“I have Bligh’s own account of the mutiny, ‘Delano’s Voyages,’ my father’s logbook, with his entry therein in his own handwriting, dated, as I now remember, February 8, 1808—Lady Belcher’s book, ‘The Mutineers of the Bounty’—and numerous letters and newspaper publications.
“If you would like a copy of my father’s journal entry, I shall have great pleasure in transcribing it, and sending it to you. I may as well say in advance that he, as a shipmaster, shared in the general feeling of the world, and shipmasters especially, against the ‘arch-mutineer,’ Christian.

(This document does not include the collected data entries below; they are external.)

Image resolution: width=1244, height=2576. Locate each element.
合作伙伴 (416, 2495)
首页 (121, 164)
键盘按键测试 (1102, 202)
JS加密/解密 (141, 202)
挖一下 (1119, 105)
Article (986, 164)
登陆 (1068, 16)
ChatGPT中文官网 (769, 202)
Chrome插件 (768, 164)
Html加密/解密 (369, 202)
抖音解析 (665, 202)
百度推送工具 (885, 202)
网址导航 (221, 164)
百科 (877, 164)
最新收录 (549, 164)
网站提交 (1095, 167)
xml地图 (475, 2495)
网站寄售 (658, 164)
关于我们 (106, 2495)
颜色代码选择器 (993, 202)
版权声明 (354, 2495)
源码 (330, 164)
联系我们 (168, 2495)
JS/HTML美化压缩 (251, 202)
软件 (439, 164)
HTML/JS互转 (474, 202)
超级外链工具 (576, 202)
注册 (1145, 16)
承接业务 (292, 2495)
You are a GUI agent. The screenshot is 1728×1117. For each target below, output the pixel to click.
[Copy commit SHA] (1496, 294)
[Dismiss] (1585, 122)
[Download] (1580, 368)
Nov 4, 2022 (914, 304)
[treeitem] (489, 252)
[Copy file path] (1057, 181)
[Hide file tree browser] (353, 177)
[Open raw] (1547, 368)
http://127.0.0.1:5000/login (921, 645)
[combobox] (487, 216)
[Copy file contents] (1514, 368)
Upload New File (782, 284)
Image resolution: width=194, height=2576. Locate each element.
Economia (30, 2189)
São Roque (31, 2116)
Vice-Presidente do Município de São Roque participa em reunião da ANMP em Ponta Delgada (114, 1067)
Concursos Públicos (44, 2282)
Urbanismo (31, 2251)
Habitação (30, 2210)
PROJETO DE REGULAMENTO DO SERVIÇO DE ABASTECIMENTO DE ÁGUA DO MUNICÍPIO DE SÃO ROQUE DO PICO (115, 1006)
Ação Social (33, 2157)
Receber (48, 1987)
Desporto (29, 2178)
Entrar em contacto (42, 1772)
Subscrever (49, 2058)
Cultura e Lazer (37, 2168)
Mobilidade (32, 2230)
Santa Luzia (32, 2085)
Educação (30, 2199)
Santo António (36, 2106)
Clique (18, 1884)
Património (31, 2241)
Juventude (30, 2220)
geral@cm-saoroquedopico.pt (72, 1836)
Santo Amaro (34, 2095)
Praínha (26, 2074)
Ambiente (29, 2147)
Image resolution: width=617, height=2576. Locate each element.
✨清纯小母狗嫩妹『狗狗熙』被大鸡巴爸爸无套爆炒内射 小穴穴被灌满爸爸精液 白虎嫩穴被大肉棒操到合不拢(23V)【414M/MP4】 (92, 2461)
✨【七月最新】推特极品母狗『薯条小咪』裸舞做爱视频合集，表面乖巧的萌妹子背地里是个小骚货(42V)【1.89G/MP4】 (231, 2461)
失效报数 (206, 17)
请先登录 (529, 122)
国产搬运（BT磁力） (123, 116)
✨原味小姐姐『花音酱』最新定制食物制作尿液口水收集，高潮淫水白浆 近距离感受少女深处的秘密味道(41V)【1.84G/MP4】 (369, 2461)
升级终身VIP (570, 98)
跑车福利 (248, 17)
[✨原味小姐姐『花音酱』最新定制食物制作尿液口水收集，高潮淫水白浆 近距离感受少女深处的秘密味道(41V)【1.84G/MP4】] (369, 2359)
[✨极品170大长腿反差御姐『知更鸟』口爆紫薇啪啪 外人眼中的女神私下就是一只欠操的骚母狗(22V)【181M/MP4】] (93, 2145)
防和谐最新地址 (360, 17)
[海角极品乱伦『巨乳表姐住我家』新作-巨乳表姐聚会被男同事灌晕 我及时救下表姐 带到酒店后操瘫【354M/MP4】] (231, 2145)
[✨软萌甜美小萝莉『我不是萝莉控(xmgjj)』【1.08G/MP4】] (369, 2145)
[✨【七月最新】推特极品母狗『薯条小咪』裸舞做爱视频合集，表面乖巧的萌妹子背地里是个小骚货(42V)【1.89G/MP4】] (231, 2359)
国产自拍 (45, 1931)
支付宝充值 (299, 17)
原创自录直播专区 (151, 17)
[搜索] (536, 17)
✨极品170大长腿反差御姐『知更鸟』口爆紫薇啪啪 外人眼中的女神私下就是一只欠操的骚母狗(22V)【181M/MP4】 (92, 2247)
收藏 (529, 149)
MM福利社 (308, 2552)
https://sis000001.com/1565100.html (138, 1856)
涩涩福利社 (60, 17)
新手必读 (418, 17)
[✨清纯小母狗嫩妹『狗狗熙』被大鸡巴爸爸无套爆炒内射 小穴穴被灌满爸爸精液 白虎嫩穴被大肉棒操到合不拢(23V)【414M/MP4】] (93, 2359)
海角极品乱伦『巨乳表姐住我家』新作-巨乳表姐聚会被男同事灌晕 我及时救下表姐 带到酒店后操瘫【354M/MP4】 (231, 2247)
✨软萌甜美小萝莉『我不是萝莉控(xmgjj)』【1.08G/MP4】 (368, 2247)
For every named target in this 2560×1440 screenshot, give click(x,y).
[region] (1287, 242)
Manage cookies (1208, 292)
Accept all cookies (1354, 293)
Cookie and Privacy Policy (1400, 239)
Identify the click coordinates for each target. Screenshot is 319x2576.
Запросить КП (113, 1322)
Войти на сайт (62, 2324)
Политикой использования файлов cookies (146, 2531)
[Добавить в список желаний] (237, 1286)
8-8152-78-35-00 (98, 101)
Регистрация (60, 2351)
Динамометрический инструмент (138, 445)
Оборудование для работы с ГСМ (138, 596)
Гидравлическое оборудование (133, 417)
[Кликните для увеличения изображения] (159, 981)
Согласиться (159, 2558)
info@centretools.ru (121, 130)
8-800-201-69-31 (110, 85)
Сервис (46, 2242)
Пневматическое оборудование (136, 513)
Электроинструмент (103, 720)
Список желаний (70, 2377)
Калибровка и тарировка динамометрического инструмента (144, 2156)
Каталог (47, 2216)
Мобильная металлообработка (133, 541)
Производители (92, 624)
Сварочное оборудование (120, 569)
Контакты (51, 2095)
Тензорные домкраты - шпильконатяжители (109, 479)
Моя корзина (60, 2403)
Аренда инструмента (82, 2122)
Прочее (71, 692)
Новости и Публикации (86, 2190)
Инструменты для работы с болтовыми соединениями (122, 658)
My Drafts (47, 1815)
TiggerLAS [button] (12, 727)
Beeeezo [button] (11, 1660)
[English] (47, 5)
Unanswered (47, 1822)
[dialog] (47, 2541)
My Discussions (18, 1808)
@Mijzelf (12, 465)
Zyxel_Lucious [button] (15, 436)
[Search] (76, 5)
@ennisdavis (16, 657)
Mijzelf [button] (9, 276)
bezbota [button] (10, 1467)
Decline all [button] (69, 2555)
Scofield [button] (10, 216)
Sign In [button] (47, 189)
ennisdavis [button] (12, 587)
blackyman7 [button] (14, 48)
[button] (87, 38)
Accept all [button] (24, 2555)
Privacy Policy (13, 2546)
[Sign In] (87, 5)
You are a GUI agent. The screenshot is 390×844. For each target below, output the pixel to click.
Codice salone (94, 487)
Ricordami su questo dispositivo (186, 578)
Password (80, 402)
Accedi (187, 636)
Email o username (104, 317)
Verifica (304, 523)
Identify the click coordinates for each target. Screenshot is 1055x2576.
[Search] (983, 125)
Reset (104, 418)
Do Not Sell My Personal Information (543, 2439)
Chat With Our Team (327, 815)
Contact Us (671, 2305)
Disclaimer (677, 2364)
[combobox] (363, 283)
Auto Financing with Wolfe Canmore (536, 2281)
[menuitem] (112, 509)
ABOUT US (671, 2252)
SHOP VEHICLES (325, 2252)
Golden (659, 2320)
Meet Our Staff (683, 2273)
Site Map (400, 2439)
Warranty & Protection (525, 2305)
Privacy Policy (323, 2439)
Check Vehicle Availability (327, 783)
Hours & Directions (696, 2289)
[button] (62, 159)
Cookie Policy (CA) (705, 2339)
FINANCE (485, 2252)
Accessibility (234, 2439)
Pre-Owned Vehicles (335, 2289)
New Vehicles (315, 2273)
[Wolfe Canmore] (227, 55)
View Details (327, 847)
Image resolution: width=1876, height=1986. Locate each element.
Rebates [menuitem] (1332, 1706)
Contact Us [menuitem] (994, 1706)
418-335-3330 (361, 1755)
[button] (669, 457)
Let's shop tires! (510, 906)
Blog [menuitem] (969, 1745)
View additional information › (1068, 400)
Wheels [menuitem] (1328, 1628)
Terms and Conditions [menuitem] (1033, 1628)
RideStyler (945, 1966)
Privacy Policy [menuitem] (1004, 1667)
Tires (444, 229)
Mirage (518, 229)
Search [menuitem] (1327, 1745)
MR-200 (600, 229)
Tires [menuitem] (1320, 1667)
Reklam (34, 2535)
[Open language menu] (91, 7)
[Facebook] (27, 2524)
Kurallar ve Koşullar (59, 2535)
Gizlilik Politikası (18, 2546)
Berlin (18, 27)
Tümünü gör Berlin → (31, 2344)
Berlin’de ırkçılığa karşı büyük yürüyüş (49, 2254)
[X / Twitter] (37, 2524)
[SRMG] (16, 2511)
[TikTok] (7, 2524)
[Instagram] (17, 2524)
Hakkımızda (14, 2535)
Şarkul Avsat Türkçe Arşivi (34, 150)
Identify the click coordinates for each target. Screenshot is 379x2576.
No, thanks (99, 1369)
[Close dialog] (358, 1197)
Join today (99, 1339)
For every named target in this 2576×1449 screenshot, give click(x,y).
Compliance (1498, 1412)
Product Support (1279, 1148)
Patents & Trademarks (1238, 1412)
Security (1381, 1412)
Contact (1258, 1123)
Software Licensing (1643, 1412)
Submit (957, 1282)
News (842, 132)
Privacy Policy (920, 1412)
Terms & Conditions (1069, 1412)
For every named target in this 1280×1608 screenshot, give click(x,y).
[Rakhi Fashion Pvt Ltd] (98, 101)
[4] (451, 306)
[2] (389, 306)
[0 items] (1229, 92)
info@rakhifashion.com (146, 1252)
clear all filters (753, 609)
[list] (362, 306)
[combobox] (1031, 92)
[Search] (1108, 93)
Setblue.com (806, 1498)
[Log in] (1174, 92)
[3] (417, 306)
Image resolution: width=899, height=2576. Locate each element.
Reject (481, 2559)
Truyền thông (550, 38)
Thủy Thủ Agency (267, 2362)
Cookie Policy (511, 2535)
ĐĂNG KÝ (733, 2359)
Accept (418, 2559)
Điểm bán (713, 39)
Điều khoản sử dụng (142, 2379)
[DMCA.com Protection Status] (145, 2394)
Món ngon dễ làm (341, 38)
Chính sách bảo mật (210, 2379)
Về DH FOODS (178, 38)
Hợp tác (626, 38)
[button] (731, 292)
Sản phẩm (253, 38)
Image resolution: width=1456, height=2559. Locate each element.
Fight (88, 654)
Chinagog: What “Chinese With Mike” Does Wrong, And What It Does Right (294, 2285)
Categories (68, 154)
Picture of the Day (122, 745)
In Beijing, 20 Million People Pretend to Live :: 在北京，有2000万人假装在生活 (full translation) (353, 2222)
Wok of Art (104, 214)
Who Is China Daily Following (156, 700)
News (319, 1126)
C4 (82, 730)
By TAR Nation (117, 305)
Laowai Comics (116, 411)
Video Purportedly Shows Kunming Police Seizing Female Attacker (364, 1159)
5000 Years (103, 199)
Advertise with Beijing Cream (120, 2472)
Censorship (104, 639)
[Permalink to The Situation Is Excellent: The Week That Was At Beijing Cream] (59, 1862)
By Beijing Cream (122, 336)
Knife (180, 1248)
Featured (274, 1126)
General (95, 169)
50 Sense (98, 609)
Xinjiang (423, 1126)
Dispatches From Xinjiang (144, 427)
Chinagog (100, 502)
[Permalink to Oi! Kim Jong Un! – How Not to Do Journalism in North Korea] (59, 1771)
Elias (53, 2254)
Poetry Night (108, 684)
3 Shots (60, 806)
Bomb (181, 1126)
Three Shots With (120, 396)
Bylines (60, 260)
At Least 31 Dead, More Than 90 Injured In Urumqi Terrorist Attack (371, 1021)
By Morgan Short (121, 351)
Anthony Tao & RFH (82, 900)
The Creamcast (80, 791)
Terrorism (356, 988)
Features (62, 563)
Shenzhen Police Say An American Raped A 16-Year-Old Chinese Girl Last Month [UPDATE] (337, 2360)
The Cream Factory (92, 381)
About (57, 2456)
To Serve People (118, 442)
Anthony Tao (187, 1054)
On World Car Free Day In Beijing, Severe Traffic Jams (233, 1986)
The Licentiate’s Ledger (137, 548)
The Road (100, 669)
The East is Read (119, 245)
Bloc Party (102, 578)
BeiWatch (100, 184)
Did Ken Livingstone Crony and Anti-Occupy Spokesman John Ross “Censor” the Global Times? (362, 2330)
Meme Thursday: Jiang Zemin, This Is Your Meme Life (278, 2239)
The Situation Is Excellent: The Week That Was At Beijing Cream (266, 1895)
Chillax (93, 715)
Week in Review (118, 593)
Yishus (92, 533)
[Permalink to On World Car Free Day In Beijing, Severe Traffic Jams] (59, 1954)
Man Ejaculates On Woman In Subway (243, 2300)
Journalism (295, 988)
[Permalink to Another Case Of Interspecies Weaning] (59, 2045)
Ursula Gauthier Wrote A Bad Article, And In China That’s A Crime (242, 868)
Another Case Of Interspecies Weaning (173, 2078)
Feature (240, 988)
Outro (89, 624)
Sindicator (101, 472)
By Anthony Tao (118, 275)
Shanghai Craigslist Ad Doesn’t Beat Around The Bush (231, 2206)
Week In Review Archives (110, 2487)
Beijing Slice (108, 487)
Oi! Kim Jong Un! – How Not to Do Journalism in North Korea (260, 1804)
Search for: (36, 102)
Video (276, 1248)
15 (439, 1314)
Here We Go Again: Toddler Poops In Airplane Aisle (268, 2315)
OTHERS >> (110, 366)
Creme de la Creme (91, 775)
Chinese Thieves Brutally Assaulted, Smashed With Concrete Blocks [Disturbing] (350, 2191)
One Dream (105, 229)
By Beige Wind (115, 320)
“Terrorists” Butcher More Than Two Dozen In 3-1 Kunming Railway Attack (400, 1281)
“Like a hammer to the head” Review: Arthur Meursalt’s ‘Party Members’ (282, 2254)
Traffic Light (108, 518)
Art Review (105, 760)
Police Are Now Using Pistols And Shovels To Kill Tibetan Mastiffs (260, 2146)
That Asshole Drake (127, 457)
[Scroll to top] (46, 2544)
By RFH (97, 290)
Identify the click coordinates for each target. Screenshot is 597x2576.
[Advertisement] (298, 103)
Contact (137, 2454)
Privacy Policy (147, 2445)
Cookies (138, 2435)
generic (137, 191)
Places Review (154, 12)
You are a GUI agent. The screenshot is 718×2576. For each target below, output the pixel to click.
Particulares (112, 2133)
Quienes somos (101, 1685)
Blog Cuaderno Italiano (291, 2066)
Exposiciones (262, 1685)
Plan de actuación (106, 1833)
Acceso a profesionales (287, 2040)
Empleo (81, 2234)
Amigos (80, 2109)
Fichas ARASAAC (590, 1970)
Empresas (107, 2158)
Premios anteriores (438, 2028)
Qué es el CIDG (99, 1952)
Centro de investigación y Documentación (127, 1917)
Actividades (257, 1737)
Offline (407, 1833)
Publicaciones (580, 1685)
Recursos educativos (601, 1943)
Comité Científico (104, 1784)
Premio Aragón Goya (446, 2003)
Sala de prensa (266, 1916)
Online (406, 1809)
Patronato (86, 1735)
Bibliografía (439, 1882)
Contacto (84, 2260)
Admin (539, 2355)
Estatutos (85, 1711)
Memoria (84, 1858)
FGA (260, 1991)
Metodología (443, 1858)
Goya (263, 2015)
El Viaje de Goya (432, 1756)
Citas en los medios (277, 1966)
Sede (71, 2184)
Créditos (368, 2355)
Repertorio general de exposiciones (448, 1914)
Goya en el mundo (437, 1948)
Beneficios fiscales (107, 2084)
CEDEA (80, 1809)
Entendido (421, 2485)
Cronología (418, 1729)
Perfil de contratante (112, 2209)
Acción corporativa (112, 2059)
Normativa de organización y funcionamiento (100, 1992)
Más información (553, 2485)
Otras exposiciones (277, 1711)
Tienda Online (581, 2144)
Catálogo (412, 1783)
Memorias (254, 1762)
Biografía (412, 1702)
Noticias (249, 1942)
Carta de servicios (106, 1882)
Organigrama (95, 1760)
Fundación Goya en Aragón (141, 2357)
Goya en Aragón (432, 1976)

“The history of your island will long, I may say always, be a wonder. During the sixty years that I remember it, it has been a wonder, and it will continue to be, as wonders do not decrease in interest. Three-quarters of a century have gone into the great ocean of time since Captain Mayhew Folger discovered the colony, and the interest in the history of the island is unabated. The island cannot be mentioned without exciting a wonder even in the mind of the unlearned, as to the history of the colonists, their present status, and, indeed, all that concerns them.
“In connection with the truth concerning the colonists, there has been a great deal of error and nonsense published. Blackwood’s Magazine is not free from being a participant in setting afloat most senseless statements, which were about twenty-four years since repeated in this country. There are very few living who can enter into the spirit of Pitcairn’s history, and, what is to me most singular and unaccountable, a large number of would-be historians are engaged in uttering most senseless pretensions to correct the history of the island, from the arrival of the Bounty until the arrival of the Topaz—a period of twenty years when nothing was known, nor could be known, of the island, nor was known until the arrival of the Topaz in February, 1808.
“You, undoubtedly, have had access to the account of the mutiny by Captain Bligh, also to ‘Delano’s Voyages,’ published in 1817, in which are two letters from Captain Folger, one to Captain Delano, and one to the Lords of the Admiralty, R. N., and which was received by them through Rear-Admiral Hotham, who, in 1813, was, I think, in command of the English blockading squadron on our coast in the War of 1812.... It was through Rear-Admiral Hotham that my father sent the Azimuth compass, and within five years last past I have noticed in some publication (I cannot state what one) that Her Majesty’s navy had obtained the Bounty’s chronometer, which was taken from my father at Valparaiso when his vessel was confiscated by the Spanish governor of Chile when he reached the South American Coast, after having visited Pitcairn’s Island.
“As your grandfather, Mr. Buffett, mentions ‘Delano’s Voyages,’ I suppose you too have read that, in many respects, curious book. In the main, the portion which refers to my father is correct. Captain Delano visited my father at Kendal in 1817.... In reading Mr. Delano’s book you will find a letter to the Lords of the Admiralty dated at Kendal.... If I were to write a history of the island, I could give a chronological statement that would be in order and critically correct, as I think I have in my library every date from the discovery of the island in 1767, by Captain Cartaret, of H. B. M. ship Swallow, to the present time....
“Since writing the foregoing, I concluded to copy all the entries from my father’s logbook in which the island is mentioned....
“‘Ship Topaz, of Boston, Mayhew Folger master, on a sealing voyage to the South Pacific Ocean, 1808.
“‘Saturday, 6th February.—First part light airs at east, steering west by south, half south by compass. At ½ past on P. M. saw land bearing southwest by west half west. Steered for the land with a light breeze at east, the said land being Pitcairn’s Island, discovered in 1767 by Captain Cartaret in his Britannic Majesty’s sloop Swallow. A 2 A. M. the isle bore south two leagues distant. Lay off and on till daylight. At 6 A. M. put off with two boats to explore and look for seals.